Filename | Description | Input | Output | |
---|---|---|---|---|
cert-pki-cn-stat.py |
It calculates stats of STMP servers that use certificates from public CAs. | the output of cert_pki_cn.py |
cert_pki_cn_stat.tar.gz |
|
mx-dn-serving-stat.py |
It calculates stats of the number of domains served by an SMTP server and its DANE validity. | the output of mx_dn_serving.py |
mx_dn_serving_stat.tar.gz |
|
case-stat.py |
It calculates stats of DANE validation results for domains according to managing categories. | the output of case_stat.py |
case_stat.tar.gz |
|
case-tlsa-stat.py |
It calculates stats of DANE validation results for SMTP servers according to managing categories. | the output of case_tlsa_stat.py |
case_tlsa_stat.tar.gz |
|
never-matched.py |
It finds SMTP servers that never have valid TLSA records. | the output of dane_validation.py |
- | |
rollover-candidate.py |
It finds the domains who have conducted rollover. | the output of rollover_candidate.py |
- | |
rollover-stat.py |
It finds domains that actually conduct rollover (e.g., except SMTP servers that never have valid TLSA records). | the output of rollover.py |
- | |
rollover-timeline-le.py |
It evaluates rollover behaviors of SMTP servers that use certificates issued by Let’s Encrypt. | the output of rollover.py , le_stat_spark.py , rollover-stat.py |
rollover_timeline_le.tar.gz |
|
rollover-case.py |
It evaluates rollover behaviors according to managing categories. | the output of rollover.py , rollover_case_target.py , rollover-stat.py |
- | |
gen-init-seed.py |
It generates a set of SMTP servers that newly published TLSA records during our measurement period. | the output of check_incorrect_reason.py , antago_syix.py , all-mx-exclude-nl.tar.gz |
- | |
init-deploy-stat.py |
It calculates stats of the initial DANE deployment. | the output of check_incorrect_reason.py , init_deploy.py |
- |
3. Running our measurement codes to get your own raw datasets (TLSA records and their certificates)
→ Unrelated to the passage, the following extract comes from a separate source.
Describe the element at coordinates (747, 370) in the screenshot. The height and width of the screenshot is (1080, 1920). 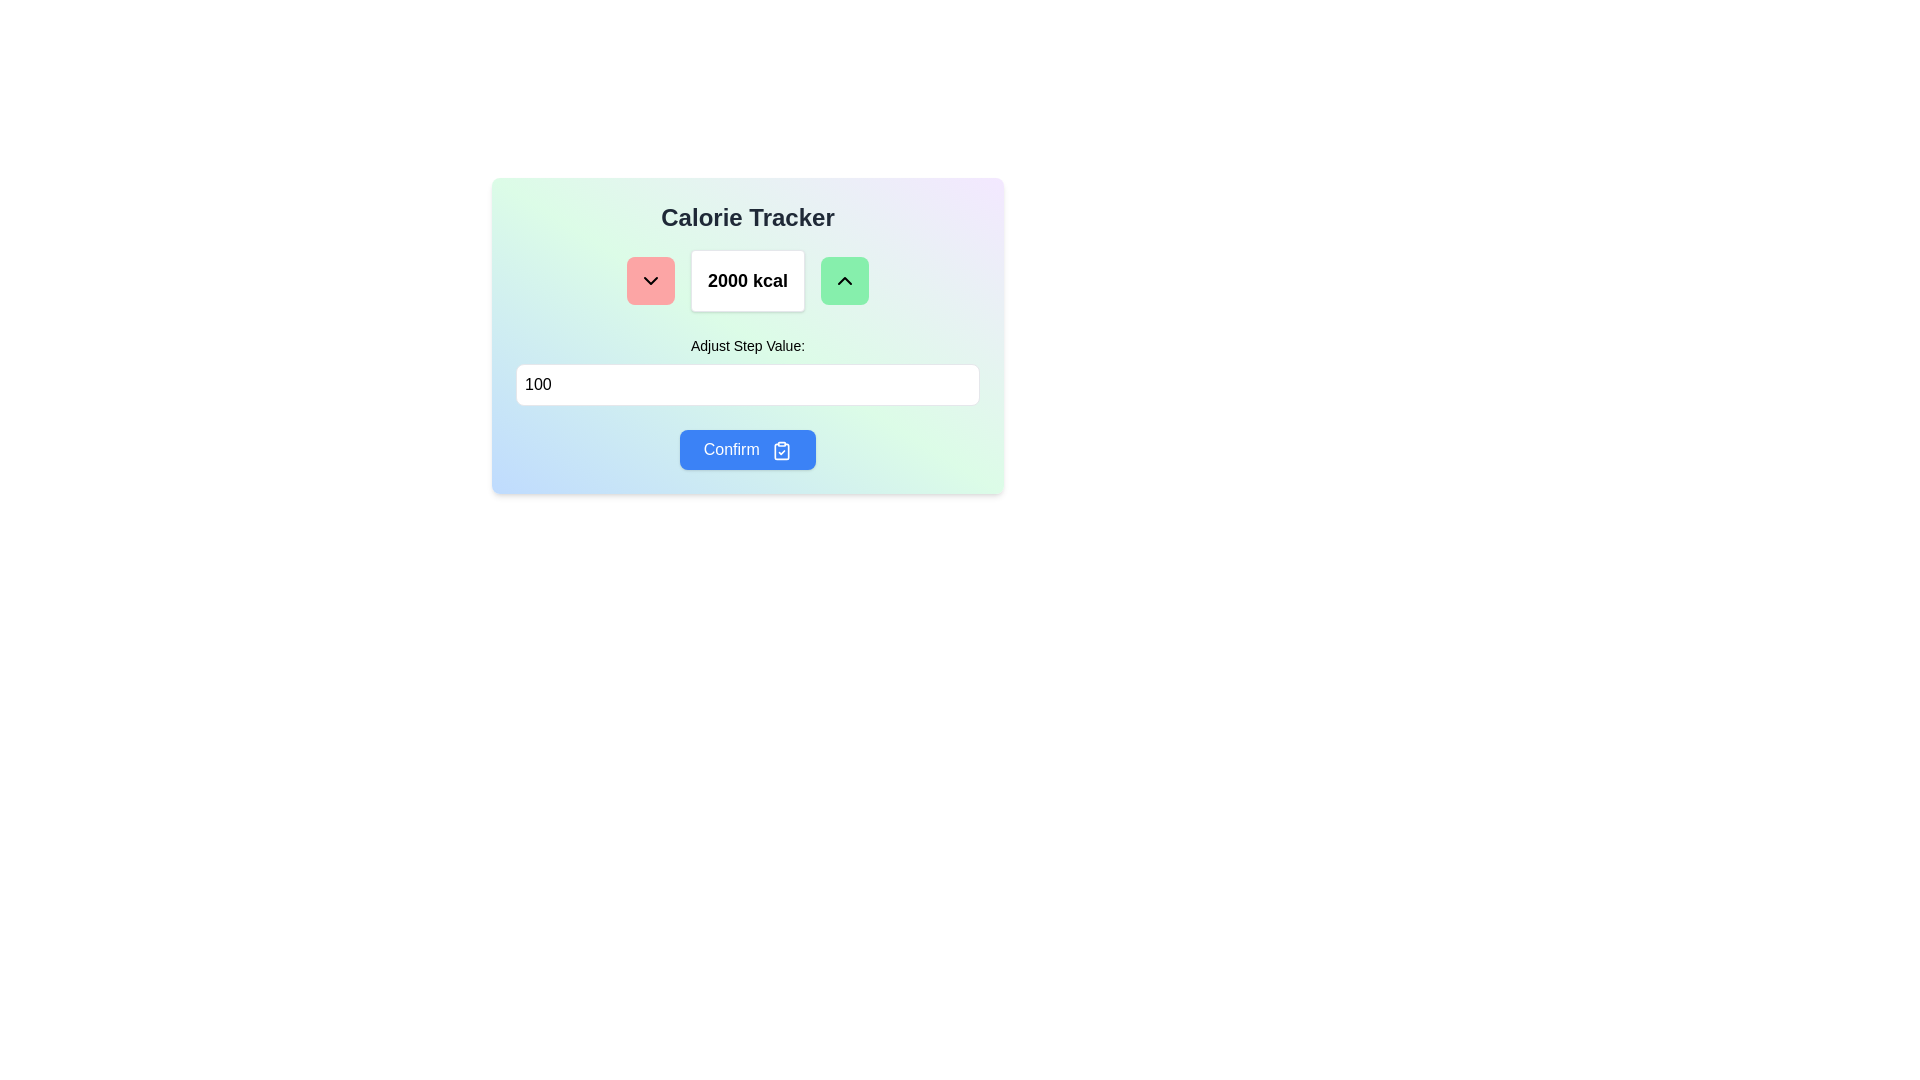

This section introduces our source codes that we used to collect our datasets. We used these source codes to collect TLSA records and their certificates chains every hour from July 13, 2019 to February 12, 2021. We refer to these measurements as the Hourly dataset (Section 4 in the paper).
What about Daily dataset? Because the Daily dataset that contains every domain names under top level domains was collected using zone files that are given under agreement with registries, we cannot make them just publicly available. Instead, we can provide intermediary data extracted from the Daily dataset which is needed to run our scripts. If you need the intermediary data, please email us for data access.
The source codes and how to use them are the same as the artifacts of the USENIX Security'20 paper. You can refer to Server-side Artifacts / Section 3.